Peter Coveney, director of the Centre for Computational Science at University College London, has been working with colleagues James Suter and Derek Groen on ways of connecting different representations of matter together. Coveney believes this is the first step towards speeding up the process of discovering new and useful materials.
“Imagine, for example, a material that has fractured," Coveney says. "At the molecular level, this is shown as the breaking of chemical bonds by electrons moving between atoms, whereas the manifestation on a larger scale would be the breaking of a component made of that material. These are very different representations of the same event, but both are equally correct. To simulate this event separately at different scales is relatively easy. What is not so easy is to connect the two — to extrapolate the macroscale properties of a material from its chemical composition.”
Creating a description of a material that works at all scales without having to inject ad hoc parameters at higher levels is a crucial step towards in silico materials discovery. To pull off ‘multi-scale modeling’, as it is known, the lowest level parameters must be extremely precise, and the most powerful computers are needed in order to run the simulations. But the rewards for succeeding in this task are great; if one can predict the useful physical properties of a material from its molecular structure, then costly and time-consuming trial and error experiments can be eliminated from the discovery process.

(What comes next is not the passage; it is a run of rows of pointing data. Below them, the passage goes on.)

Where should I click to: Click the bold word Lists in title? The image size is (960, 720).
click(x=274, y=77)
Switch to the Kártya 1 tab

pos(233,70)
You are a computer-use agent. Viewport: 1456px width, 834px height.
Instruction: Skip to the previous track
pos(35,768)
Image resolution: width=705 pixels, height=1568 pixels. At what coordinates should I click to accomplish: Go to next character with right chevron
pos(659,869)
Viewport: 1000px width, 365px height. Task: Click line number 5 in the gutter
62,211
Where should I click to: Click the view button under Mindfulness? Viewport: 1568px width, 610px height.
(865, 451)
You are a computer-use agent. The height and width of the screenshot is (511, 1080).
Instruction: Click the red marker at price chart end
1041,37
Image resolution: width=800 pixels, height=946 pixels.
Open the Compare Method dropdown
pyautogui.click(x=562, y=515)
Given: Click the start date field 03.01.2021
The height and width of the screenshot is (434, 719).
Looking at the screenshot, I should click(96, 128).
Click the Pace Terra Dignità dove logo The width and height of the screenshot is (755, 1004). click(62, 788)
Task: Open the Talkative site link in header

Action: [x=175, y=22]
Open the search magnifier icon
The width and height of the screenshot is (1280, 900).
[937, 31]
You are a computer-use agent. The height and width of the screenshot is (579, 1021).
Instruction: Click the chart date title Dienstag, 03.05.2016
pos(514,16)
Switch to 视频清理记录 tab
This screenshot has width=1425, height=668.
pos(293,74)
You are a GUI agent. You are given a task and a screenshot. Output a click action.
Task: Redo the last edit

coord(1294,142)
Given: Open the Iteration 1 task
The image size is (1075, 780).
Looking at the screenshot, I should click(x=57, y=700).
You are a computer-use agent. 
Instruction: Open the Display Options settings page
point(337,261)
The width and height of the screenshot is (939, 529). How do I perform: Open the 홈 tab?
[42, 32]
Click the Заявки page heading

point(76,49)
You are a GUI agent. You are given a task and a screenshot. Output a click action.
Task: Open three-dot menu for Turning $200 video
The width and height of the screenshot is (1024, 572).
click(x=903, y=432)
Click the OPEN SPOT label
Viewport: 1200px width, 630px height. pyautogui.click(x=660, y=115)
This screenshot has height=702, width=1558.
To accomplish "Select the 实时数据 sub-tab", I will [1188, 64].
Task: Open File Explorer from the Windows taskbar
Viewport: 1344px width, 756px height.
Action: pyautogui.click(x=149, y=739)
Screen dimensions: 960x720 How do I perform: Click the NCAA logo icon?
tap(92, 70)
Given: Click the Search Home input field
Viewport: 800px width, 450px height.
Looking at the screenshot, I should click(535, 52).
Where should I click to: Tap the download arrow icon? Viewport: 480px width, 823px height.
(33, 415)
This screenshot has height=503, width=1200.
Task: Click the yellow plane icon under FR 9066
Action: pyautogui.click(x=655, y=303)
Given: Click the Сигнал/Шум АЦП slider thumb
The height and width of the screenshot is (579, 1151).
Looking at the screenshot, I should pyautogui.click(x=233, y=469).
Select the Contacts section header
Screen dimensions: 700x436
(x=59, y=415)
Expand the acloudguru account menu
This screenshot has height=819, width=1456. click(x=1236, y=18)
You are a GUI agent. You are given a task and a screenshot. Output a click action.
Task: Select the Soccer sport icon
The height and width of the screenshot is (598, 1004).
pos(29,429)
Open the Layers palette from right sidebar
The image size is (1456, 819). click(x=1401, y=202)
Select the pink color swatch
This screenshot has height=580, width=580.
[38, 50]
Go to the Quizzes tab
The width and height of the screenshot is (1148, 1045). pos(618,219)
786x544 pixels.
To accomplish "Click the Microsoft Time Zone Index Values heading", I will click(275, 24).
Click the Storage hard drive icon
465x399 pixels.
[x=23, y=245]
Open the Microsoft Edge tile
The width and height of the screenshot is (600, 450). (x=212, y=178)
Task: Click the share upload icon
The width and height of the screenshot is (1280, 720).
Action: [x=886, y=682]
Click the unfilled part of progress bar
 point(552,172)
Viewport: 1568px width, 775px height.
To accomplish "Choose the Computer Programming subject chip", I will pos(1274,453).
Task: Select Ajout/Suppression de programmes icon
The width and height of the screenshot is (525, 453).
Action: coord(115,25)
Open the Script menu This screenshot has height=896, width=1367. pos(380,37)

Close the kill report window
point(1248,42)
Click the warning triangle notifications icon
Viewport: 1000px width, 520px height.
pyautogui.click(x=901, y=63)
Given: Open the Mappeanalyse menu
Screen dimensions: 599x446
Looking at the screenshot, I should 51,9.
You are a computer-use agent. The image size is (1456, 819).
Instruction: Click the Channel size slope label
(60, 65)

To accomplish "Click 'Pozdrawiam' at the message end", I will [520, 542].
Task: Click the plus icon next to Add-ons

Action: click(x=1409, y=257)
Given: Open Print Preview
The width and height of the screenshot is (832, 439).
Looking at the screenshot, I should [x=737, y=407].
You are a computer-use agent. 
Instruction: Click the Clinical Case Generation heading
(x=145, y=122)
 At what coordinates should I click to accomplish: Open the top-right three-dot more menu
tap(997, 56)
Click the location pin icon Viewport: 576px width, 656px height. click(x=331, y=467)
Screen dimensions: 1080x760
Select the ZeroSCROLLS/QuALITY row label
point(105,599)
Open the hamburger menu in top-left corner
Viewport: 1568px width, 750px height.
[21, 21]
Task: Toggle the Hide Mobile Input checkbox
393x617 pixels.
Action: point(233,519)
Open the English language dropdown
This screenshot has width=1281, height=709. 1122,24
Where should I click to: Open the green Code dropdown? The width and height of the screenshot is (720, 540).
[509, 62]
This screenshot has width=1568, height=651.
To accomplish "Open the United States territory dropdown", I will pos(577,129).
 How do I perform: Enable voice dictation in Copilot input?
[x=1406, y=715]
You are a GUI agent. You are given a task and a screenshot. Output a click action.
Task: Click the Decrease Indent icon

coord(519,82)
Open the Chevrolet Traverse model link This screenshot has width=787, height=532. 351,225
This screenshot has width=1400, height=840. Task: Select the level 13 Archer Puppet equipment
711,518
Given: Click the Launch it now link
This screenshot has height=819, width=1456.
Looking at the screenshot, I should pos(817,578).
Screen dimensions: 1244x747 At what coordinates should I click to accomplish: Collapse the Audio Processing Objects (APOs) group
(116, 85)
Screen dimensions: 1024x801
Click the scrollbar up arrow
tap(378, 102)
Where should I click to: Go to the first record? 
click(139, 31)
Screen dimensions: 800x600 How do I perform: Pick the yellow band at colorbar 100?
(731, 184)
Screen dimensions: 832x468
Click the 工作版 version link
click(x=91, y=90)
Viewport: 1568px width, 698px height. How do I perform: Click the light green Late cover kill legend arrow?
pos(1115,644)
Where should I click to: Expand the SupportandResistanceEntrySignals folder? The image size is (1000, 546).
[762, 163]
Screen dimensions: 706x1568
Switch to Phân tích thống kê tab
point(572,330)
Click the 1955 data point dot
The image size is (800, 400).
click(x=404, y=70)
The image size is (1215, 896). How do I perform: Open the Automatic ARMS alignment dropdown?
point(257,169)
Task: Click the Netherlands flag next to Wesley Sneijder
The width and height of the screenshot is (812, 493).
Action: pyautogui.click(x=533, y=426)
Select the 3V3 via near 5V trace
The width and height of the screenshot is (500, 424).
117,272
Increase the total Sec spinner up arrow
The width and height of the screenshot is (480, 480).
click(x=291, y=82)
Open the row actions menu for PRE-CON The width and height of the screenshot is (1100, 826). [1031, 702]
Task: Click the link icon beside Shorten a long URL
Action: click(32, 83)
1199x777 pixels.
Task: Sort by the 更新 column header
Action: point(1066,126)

In February 2015, the journal Advanced Materials published a paper by Suter, Groen and Coveney that discusses the properties of a number of clay-polymer nanocomposites, an almagam first created by a team of Toyota researchers in the 1980s. However, it is not the specific materials that make the paper so interesting, but rather the groundbreaking methods behind the research. In the paper, they describe a method that can be used to calculate the properties of clay-polymer nanocomposites using multi-scale modeling. The only inputs needed for this ‘virtual laboratory’ are chemical composition, molecular structure, and processing conditions. In return, it provides information that has largely never been shown before in any kind of modeling — let alone in an experiment.
“By connecting all the scales together into a multi-scale model, we were able to show the process of polymers getting inside the clay layers — how it happens and how long it takes,” says Coveney. “Clay exists naturally as stacked sheets called tactoids. When you add a polymer, it will break up this natural configuration — encapsulating, exfoliating, or intercalating the stacks. Our simulation showed that the composite then arranges itself in a particular orientation, such that the material properties begin to look very different from what you might predict from a linear combination of the properties of clay and the polymer.”
The paper was considered so important by Advanced Materials that for the first time in its entire history the high-impact journal published an extended feature so that the methods behind the work could be fully explained. “The ability to model and simulate the properties of a material in this manner has opened the door for making predictions that could vastly speed up many scientific discovery processes, not just in the field of clay-polymer nanocomposites,” explains Coveney.
Graphene, for example, is a material that has long been touted as a modern wonder material that will eventually revolutionize numerous fields of research. However, delivering the practical applications of graphene has proven difficult, not least due to the challenges of producing it in large enough quantities. Multi-scale modeling could be used to model the industrial production of graphene by exfoliating two-dimensional sheets of graphene from graphite — a process fairly similar to the exfoliation of clay tactoids in the production of clay-polymer nanocomposites.
Coveney and his researchers have made extensive use of tier-0 PRACE supercomputers, including 40.5 million core hours on JUGENE BlueGene/P at Forschungszentrum Jülich in Germany. “Carrying out multi-scale simulations comes under the domain of what we call “heroic computing tasks,” he says. “I personally believe that the future of materials science lies in gaining a proper understanding of composites, and this is very much dependent on the high-fidelity nature of our models and simulations. Tier-0 supercomputers such as those provided by PRACE are absolutely essential for running these simulations in feasible time periods, and so the success of our work and any future work that uses our methods leans on the access that researchers have to these valuable resources.”
In the short term, the team’s methods have the potential to accelerate scientific discovery and understanding. In the long run, materials science will be changed for the better, by eliminating a lot of the trial and error that currently besets the development of useful materials.